The Day After
The World Cup is now over after a final match that unfortunately rivals for negativity, ugliness, aimlessness and overzealous refereeing the 1990 World Cup final in Rome between Germany and Argentina. Andres Iniesta’s extra-time goal ensured the right result at least.
We can all go back to our normal lives now. But if, like me, you need more football to tie you over till August (when the major European domestic competitions resume as well as qualifications for continental competitions like the African Nations Cup), here are some good summer reading:
* Social Text has published a set of posts by fans on the 2010 World Cup’s meaning and significance. They are by Jennifer Doyle, Nikhil Singh (who edited the posts), Andrew Ross, Patrick Bond and Eli Jelly-Schapiro, among others. There’s also a piece I did, culled from this blog, about the repeat of widespread xenophobic attacks against black African migrants in South Africa.
* Siddhartha Mitter, an Africa is a Country co-conspirator–in a piece on the new music and culture portal, OkayAfrica –asks whether this World Cup was really African. (BTW, go check out OkayAfrica. It is worth a visit.)

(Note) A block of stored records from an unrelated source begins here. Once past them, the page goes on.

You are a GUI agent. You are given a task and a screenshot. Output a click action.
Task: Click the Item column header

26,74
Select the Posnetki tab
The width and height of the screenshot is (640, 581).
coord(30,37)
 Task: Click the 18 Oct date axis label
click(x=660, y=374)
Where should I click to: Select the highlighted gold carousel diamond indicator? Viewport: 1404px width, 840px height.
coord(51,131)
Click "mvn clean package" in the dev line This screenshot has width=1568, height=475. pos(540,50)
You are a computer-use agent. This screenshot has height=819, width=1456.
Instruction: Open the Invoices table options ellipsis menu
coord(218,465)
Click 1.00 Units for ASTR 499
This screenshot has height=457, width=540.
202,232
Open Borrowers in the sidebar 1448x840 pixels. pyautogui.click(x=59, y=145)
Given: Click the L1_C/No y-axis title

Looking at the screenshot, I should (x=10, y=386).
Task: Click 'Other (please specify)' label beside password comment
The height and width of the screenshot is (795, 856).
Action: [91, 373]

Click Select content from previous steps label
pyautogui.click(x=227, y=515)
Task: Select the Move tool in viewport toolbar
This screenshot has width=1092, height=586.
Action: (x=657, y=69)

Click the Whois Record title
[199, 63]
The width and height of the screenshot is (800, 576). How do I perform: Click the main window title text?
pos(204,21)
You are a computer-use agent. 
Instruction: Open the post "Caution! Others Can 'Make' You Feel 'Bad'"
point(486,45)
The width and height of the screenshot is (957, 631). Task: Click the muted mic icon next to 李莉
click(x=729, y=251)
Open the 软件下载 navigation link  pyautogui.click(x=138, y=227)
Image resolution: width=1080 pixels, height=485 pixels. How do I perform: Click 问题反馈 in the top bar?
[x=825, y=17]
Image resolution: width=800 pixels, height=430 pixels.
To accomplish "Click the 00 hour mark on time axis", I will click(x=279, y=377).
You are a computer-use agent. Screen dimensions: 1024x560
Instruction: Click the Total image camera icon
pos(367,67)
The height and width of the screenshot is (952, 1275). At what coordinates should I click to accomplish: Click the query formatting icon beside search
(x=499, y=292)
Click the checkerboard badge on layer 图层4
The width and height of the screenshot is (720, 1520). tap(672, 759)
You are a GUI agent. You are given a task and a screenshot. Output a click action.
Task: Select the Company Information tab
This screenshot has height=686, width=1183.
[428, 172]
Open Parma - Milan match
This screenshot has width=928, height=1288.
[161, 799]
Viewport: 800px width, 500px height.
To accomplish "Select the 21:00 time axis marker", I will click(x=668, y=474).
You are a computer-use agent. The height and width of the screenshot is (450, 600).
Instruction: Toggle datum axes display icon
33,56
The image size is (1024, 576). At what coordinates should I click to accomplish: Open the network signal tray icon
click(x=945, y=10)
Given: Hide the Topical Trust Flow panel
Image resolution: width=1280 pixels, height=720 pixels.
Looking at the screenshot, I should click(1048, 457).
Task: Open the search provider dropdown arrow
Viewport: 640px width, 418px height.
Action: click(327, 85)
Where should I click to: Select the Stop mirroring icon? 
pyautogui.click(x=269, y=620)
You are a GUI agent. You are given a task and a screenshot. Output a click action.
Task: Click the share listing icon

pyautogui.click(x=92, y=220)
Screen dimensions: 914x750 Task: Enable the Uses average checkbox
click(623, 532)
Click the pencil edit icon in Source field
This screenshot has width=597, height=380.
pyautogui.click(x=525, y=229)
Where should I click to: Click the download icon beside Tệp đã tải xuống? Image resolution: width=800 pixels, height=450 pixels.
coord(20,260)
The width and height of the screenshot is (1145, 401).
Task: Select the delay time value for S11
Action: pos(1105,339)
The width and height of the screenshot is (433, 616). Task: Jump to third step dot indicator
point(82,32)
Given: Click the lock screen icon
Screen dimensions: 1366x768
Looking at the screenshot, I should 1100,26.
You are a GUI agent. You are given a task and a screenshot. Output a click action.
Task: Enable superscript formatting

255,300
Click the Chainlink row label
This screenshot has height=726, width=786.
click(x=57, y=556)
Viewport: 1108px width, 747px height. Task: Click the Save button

* Are the Netherlands’ football tactics–once known for football copied by Spanish teams–been replaced by a style reflecting the rightwing turn in the country’s politics? The writer David Winner–remember, he wrote the book “The Brilliant Orange: The Neurotic Beauty of Dutch Football”–thinks so in a piece in The Observer.
* A brilliant piece on The Atlantic Monthly’s blog by Eve Fairbanks, an American journalist on a fellowship in South Africa, writing about foreign (and local) journalists’ search for what they deem the “real South Africa.” Here’s an excerpt: “… It’s the first African World Cup, and we came here needing to see something, well, African. The images that came easily were all wrong. The stadiums were too shiny, the hotels too continental. An anxiety began to creep in that we weren’t getting the real story.”
* The South African journalist, Mark Gevisser, writing in The Guardian, gets delirious (who wouldn’t?) about how South Africa handled its hosting duties and then asks the obvious question: ” … [I]f South Africa can deliver a global mega-event, why can’t it tackle its inequality with the same energy and efficiency.”